Tue, 12 Jan 2010 12:08:11 GMT

With 2008, SQL Server finally has a real audit log capability.  It’s flexible, high performance and can report its events directly to the Windows Security Event Log which means you can leverage the security and integrity of the security log AND take advantage of whatever log management solution you currently use to collect, monitor and report server logs.

Now you can audit changes to SQL server configuration and objects as well as commands executed against tables such as Select, Update, Delete and Insert.  SQL Server 2008 auditing produces an audit log not a transaction log.  That means you can audit any command and or other action in SQL Server but the audit log does not record before and after images of the actual data table rows.  Again, it’s an audit log – not a transaction log. 

Similar to Windows auditing, SQL Server 2008 auditing allows you to define which SQL server objects and actions you which to audit and you can limit audited activity to specific users or roles.  When you enable auditing you can choose to send audit events to either binary SQL audit log files in a specified folder or to the Application or Security event logs.  For obvious security and log management reasons I recommend the security log.  I wish Microsoft had used different event IDs for each audit event but all SQL Server audit events show up as event ID 33205 so that means you have to look in the event details for any and all particulars about the event. 

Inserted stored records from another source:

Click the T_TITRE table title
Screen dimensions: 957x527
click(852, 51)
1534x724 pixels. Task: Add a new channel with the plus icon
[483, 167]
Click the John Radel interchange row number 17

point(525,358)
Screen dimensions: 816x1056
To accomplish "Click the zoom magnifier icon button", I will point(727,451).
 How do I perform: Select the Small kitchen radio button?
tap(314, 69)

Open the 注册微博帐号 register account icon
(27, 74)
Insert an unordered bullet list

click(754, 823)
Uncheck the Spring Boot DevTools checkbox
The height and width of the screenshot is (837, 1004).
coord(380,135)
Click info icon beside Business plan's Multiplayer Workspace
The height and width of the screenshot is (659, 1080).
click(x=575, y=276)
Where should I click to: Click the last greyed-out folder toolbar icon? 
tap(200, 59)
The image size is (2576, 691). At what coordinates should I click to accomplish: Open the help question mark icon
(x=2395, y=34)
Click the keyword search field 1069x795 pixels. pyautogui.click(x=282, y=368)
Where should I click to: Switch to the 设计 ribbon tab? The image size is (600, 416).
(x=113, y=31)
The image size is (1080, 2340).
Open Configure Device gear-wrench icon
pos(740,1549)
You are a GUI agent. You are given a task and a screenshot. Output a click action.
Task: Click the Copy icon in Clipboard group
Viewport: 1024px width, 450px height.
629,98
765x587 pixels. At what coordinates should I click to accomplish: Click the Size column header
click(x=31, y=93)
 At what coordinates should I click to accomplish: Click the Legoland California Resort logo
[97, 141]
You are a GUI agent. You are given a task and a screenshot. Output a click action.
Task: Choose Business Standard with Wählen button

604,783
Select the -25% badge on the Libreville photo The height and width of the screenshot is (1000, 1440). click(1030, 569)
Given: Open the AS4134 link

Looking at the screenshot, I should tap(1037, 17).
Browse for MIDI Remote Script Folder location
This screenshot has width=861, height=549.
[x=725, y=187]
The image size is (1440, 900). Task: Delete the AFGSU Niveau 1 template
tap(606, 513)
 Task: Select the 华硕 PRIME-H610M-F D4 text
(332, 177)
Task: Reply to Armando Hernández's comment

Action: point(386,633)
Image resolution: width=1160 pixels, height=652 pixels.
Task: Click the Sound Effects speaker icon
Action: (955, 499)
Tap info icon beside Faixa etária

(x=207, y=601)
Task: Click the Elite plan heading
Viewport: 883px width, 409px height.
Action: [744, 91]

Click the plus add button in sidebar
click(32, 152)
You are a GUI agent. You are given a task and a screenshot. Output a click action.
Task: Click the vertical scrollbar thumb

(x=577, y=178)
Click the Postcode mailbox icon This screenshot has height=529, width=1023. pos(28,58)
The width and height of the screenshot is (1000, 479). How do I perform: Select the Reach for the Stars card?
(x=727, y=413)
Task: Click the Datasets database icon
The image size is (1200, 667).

The new SQL commands for auditing include:

·        CREATE SERVER AUDIT

·        CREATE SERVER AUDIT SPECIFICATION

·        CREATE DATABASE AUDIT SPECIFICATION

In this real training webinar I will explain those commands and show you how to setup SQL Server auditing to report events to the Security log.  Then I will demonstrate a number of audit scenarios for tracking things like:

·        Permission changes

·        Login and role changes

·        Login failures

·        Commands against specific tables like SELECT and UPDATE

This real training webinar is not free.  For specialized topics where finding a sponsor is not practical I’m trying out a new paid model.  The fee is low and there is no sponsor presentation; your information will not be shared with anyone.  It’s all deep, technical training.  To register please click here.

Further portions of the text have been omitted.